• Exercise goal: Your answer must be a single number: how many lines of the data include "reply".

######

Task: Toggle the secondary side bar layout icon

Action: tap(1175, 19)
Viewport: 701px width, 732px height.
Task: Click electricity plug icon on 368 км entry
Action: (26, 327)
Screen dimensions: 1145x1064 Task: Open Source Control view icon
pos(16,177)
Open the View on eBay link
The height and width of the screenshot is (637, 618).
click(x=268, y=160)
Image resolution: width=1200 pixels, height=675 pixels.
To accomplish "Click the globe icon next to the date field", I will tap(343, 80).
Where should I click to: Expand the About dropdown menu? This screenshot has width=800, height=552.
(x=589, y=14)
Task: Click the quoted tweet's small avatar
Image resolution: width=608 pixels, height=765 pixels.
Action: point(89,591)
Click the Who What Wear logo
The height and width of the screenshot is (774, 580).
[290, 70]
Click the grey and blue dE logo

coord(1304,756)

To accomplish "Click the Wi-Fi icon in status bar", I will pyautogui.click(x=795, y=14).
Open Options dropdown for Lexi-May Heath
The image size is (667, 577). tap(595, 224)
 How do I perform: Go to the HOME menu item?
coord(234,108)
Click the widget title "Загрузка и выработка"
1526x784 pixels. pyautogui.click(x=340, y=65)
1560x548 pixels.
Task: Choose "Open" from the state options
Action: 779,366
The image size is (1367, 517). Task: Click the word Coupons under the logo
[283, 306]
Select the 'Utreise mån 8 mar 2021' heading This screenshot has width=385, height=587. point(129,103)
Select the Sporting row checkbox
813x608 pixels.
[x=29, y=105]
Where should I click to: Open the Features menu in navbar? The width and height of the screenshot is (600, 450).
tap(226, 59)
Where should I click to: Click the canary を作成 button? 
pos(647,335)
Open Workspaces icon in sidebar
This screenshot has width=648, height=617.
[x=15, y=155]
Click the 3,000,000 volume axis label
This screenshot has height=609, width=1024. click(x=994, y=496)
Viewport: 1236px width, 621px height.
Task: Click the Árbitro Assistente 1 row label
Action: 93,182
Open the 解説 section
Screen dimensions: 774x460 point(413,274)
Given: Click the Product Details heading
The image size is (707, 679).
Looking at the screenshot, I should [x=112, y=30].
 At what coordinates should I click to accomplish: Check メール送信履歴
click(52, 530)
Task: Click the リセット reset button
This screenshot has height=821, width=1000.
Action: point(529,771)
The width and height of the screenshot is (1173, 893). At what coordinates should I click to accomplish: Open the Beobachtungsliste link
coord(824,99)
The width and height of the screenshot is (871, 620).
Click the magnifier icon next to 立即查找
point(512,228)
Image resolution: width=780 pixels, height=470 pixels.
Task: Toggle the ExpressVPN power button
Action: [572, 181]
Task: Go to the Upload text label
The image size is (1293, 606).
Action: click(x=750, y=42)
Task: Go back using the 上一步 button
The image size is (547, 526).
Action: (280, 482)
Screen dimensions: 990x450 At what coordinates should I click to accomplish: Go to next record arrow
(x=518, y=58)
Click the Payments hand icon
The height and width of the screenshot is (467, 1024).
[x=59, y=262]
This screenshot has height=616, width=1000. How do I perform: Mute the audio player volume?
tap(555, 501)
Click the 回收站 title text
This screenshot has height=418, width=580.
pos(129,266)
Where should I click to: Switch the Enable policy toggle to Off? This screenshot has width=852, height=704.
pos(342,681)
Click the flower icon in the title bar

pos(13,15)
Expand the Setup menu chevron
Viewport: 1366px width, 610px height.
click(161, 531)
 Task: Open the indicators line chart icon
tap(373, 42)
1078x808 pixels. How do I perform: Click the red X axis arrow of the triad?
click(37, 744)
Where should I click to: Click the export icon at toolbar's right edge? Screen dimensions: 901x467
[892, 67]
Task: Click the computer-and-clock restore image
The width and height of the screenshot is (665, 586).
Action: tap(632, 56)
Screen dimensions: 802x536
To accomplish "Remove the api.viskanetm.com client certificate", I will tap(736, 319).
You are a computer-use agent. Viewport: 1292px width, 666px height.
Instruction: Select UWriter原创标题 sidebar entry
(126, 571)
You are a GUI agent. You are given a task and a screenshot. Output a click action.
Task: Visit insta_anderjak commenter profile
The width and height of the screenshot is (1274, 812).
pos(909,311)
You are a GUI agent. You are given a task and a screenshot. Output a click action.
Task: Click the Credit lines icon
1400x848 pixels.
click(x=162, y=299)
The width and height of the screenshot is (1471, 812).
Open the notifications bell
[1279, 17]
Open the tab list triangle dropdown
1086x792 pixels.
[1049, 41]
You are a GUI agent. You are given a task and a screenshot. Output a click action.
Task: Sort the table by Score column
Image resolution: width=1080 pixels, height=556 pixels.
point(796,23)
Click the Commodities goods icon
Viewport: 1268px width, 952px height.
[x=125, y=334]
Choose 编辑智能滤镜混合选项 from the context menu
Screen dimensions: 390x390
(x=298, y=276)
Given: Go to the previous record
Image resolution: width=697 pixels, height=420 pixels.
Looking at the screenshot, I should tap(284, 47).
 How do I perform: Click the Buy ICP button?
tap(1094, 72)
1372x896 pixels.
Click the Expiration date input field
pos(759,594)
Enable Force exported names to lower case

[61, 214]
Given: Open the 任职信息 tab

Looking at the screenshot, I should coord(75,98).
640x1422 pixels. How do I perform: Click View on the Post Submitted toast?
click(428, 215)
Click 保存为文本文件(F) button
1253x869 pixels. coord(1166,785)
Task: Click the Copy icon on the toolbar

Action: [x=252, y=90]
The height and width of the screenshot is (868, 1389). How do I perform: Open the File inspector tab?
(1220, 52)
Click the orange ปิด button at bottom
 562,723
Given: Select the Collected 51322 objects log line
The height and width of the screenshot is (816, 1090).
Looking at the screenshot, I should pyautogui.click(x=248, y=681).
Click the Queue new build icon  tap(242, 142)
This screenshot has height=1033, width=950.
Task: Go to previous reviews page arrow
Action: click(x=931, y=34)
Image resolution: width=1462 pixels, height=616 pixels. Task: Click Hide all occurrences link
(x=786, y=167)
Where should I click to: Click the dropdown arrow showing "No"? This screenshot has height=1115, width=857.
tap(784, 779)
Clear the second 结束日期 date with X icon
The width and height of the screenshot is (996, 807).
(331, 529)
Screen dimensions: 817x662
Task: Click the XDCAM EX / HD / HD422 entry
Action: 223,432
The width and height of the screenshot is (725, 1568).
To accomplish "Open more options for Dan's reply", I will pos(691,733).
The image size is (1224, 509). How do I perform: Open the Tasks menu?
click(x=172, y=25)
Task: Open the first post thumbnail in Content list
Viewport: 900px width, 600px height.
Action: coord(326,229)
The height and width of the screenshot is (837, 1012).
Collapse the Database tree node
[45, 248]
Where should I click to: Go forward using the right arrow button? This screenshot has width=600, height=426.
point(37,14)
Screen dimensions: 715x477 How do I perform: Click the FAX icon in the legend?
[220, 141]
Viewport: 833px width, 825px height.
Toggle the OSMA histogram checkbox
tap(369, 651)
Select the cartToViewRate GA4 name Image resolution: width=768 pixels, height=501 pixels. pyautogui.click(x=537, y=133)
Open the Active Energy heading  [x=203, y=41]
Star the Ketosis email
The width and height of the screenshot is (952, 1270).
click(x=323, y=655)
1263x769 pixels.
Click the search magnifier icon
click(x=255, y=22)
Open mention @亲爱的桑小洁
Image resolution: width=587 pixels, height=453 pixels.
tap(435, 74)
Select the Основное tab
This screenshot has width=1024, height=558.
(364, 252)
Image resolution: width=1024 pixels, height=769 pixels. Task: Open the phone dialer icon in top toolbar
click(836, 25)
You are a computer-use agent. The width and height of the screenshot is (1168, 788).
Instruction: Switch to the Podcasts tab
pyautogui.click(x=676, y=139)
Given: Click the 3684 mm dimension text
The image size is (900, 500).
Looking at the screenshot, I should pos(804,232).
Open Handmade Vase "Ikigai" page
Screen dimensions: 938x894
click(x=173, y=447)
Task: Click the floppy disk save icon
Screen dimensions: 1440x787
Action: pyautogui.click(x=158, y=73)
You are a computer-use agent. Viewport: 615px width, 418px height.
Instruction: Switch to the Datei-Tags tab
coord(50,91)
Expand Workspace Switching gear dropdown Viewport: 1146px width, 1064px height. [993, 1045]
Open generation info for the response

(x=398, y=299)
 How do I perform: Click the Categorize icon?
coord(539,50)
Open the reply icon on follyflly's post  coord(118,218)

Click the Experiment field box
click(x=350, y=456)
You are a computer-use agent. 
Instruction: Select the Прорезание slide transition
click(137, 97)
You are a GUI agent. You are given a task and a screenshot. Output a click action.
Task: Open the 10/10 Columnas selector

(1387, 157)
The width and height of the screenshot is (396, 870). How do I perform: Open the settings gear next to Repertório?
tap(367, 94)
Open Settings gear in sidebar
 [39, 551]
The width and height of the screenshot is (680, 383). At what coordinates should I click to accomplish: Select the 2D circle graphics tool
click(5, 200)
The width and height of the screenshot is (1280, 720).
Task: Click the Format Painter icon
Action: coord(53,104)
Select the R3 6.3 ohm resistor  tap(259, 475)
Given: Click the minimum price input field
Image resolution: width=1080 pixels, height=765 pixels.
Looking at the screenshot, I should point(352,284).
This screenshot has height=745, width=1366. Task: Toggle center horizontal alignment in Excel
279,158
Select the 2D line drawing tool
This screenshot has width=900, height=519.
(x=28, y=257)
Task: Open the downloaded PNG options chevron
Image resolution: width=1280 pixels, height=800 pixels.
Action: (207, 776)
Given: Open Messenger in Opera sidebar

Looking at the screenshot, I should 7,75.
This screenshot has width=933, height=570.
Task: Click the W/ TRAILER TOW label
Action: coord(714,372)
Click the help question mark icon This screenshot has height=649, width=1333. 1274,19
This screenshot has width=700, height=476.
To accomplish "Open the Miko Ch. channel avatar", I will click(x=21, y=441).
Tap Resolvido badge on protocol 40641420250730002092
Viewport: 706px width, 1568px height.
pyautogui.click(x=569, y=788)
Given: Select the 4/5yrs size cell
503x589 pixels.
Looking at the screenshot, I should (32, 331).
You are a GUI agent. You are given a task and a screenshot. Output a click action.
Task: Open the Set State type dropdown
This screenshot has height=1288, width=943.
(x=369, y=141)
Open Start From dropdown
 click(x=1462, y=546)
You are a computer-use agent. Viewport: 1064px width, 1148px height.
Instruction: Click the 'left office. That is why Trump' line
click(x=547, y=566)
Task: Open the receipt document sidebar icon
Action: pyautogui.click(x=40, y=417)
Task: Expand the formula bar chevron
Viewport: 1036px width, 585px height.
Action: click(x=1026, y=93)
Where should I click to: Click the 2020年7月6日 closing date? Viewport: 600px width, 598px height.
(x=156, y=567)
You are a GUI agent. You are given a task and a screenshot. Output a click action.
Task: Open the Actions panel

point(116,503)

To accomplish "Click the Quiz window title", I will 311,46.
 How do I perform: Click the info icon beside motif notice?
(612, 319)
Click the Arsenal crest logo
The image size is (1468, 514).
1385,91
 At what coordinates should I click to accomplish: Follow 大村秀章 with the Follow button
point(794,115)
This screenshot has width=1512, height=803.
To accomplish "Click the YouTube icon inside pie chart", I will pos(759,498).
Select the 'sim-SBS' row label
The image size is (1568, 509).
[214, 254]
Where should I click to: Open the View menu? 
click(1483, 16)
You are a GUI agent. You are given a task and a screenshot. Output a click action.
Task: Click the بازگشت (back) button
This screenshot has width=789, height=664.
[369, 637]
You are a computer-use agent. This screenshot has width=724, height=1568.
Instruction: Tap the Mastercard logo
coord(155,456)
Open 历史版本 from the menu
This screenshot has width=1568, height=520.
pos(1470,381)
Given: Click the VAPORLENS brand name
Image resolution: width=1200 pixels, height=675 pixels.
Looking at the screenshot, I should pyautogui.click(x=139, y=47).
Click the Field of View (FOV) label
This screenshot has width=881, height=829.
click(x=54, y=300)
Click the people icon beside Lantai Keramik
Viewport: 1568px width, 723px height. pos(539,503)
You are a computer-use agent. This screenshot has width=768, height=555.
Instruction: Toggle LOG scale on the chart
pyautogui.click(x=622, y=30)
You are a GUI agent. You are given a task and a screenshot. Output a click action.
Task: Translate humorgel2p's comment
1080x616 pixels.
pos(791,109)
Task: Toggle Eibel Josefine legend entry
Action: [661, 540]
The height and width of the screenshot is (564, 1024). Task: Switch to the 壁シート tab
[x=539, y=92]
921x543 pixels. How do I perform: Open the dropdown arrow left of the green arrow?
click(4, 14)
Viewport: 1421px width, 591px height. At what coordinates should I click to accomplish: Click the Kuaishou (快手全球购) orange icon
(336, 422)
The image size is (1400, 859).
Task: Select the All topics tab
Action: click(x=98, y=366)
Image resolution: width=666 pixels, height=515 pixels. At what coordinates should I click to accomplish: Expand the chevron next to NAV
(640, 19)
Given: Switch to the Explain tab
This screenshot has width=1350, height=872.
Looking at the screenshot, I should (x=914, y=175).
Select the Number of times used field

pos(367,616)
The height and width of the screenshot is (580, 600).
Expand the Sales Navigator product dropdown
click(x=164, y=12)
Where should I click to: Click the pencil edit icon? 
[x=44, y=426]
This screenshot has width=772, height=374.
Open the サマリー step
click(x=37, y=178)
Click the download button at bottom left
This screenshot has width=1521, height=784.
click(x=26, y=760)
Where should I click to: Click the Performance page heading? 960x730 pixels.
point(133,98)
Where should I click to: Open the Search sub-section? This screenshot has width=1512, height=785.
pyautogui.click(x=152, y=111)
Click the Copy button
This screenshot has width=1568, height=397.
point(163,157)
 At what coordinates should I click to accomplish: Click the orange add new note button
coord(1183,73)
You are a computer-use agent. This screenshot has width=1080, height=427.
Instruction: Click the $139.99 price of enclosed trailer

######

• Problem solution: 2